Diyarbakır'da yürekler dağlanıyor

Abone ol

Failimeçhul kazılarında her geçen gün yeni kemikler gün yüzüne çıkarken kayıp yakınlarının dramı da bir bir ortaya dökülüyor.

Diyarbakır'da JİTEM'in eski karargahında yapılan kazı sürüyor. İşçilerin 'Sağlığımız bozuldu' diyerek ayrılmasıyla duran çalışmalar 20 işçinin görevlendirilmesiyle yeniden başladı.

Ulaşılan ceset sayısı 23'ü buldu. İstanbul Adli Tıp'taki inceleme de sürüyor. Diyarbakır'daki tarihi İçkale'de, insan kemiklerinin bulunduğu bölgede valiliğin yeni görevlendirdiği 20 işçiyle başlatılan kazılarda 4 kafatası daha bulundu. Diyarbakır'ın Sur ilçesinde bir dönem 'ceza ve tevkifevi' olarak kullanılan yapının yanındaki çevre düzenleme çalışmaları sırasında, insan kemikleri bulunması üzerine başlatılan soruşturma devam ediyor.

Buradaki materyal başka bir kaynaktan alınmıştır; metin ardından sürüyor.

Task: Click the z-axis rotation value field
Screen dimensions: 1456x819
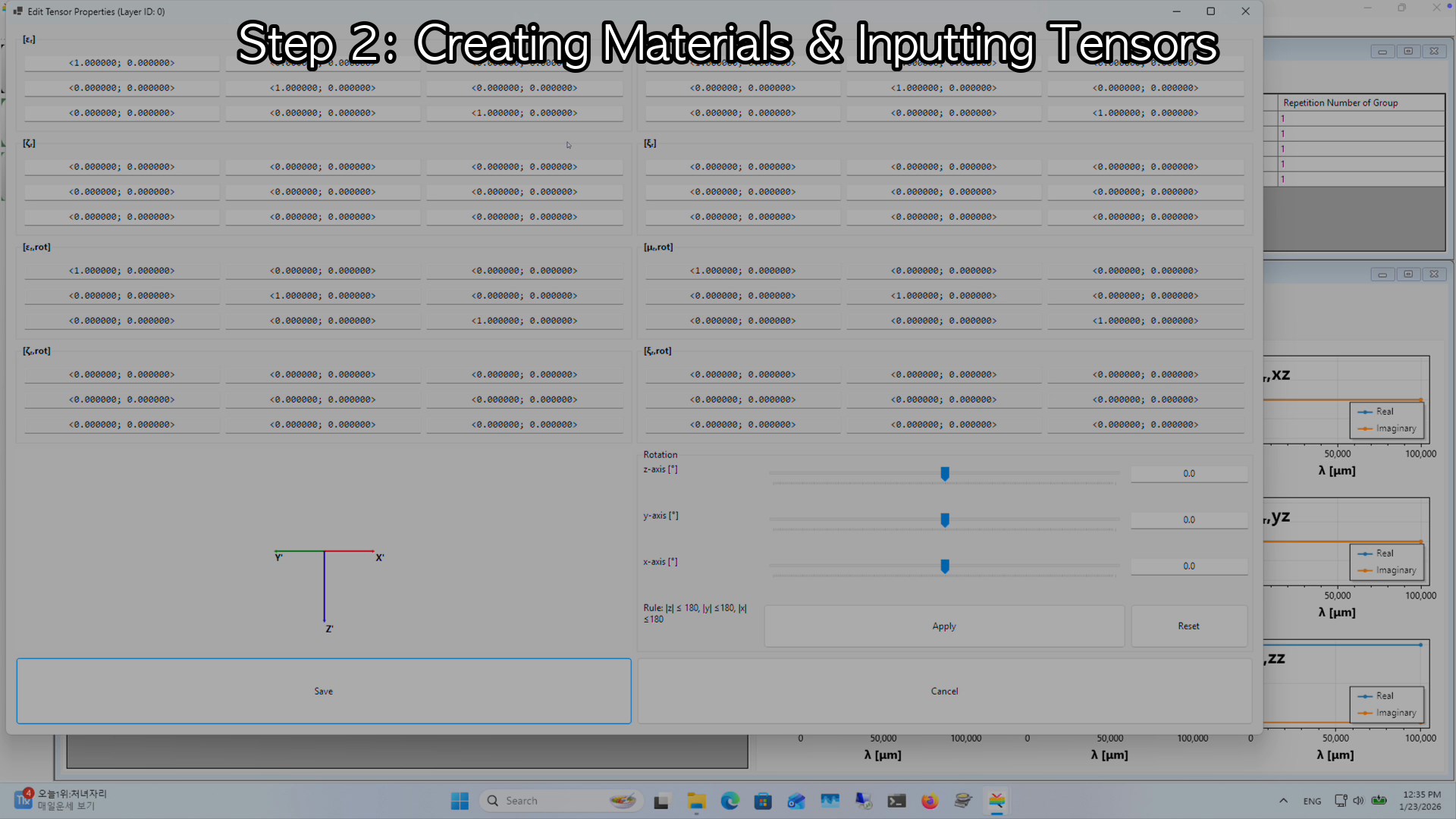Action: (x=1188, y=474)
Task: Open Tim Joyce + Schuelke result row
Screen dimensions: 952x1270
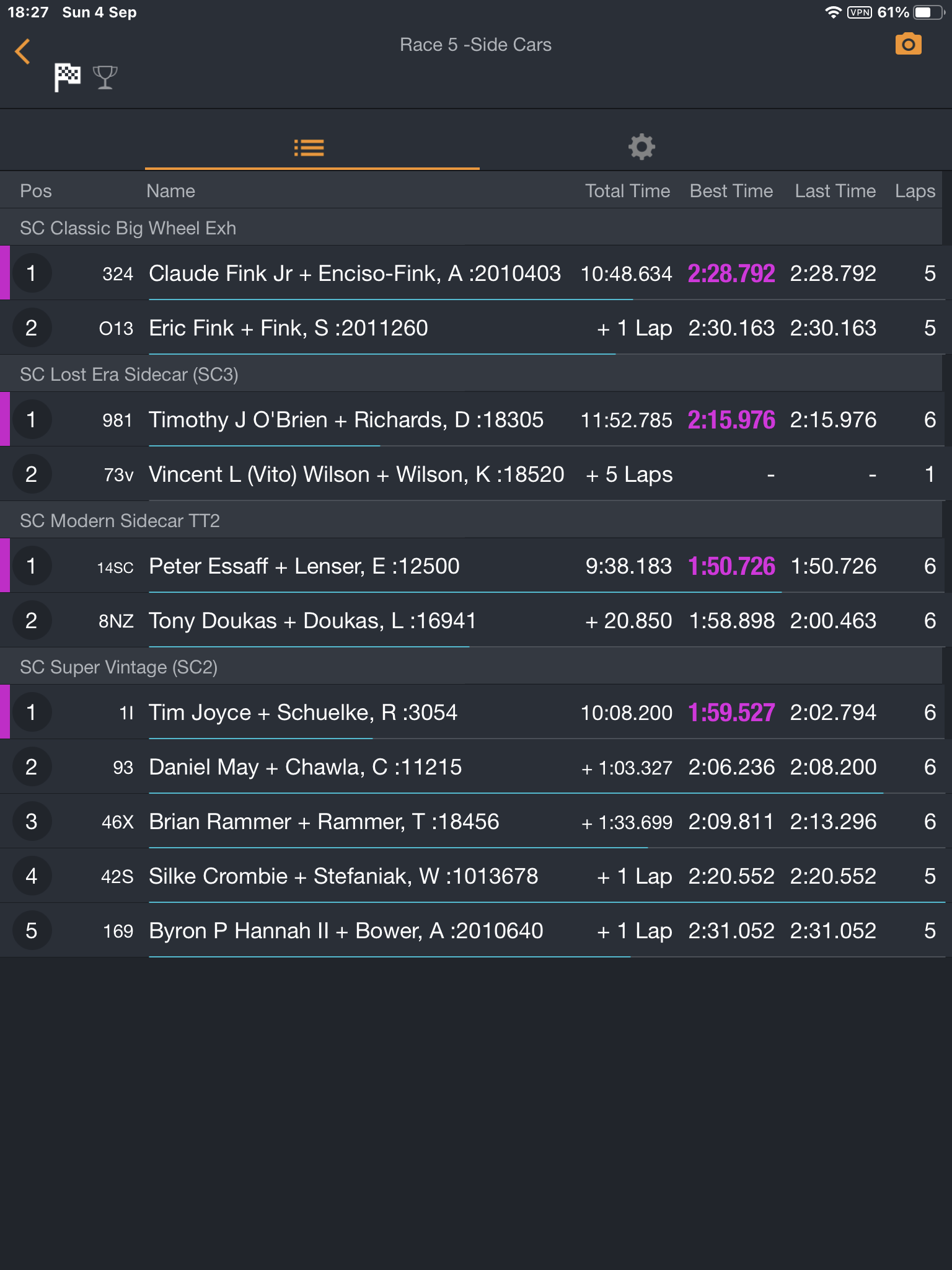Action: pos(303,713)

Diyarbakır Cumhuriyet Başsavcılığı'ndan alınan bilgiye göre, valiliğin görevlendirdiği 20 işçiyle sabah yeniden başlatılan kazı çalışmalarında 4 kafatası ile kemik parçaları bulundu. Böylece kazılarda çıkarılan kafatası sayısı 23'e yükseldi.

ADLİ TIP İNCELİYOR

İl Özel İdareMüdürlüğü'nce görevlendirilen işçilerin büyük bir kısmı sağlık sorunlarını gerekçe göstererek ayrılmıştı. Bunun üzerine kazılara ara verilmişti. Diyarbakır Cumhuriyet Başsavcılığı, Diyarbakır Valiliği'ne yazı yazarak, yeni personel görevlendirilmesi talebinde bulundu. Valiliğin dün 20 işçi görevlendirmesiyle çalışmalar yeniden başladı.

Geçen hafta tarihi İçkale bölgesinde kazı çalışmalarında ortaya çıkan kafatası ve kemikler DNA tespiti için İstanbul Adli Tıp Kurumu'na gönderilmişti. Burada yapılacak işlemin ardından, yakınlarının kayıp olduğunu iddia eden vatandaşlardan alınacak kan örnekleriyle, kemiklerden elde edilen DNA'ların karşılaştırılıp, kimlik tespitlerinin buna göre yapılacağı belirtilmişti.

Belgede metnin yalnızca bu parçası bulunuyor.